### WHAT NEEDS TO BE DONE
Copy out, exactly as written, only the line containing "Remove the Land filter with its x icon" and the lines after it through the end of the records.

### MATERIAL SHOWN
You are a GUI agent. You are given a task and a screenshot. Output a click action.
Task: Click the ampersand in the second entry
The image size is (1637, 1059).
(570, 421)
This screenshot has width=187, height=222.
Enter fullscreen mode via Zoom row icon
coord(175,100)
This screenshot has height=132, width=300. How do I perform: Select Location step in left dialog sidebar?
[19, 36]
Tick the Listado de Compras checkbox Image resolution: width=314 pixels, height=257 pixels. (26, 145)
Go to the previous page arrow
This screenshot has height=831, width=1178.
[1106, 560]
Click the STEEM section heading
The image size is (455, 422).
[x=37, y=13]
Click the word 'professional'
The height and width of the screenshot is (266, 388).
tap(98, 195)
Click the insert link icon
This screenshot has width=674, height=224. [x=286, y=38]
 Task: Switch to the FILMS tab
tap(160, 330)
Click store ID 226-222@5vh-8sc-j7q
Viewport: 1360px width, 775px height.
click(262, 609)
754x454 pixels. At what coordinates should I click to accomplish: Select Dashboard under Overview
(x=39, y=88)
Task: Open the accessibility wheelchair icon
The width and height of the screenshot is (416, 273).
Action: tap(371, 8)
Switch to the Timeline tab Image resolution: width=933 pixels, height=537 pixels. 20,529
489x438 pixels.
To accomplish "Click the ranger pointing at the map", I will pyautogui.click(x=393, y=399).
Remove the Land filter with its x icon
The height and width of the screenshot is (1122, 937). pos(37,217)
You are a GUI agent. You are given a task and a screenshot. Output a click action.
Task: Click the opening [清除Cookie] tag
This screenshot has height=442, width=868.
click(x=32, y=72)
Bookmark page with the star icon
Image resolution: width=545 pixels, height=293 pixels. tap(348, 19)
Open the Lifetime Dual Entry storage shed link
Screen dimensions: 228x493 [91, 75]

### RESULT OF THIS TASK
Remove the Land filter with its x icon
The height and width of the screenshot is (1122, 937). pos(37,217)
You are a GUI agent. You are given a task and a screenshot. Output a click action.
Task: Click the opening [清除Cookie] tag
This screenshot has height=442, width=868.
click(x=32, y=72)
Bookmark page with the star icon
Image resolution: width=545 pixels, height=293 pixels. tap(348, 19)
Open the Lifetime Dual Entry storage shed link
Screen dimensions: 228x493 [91, 75]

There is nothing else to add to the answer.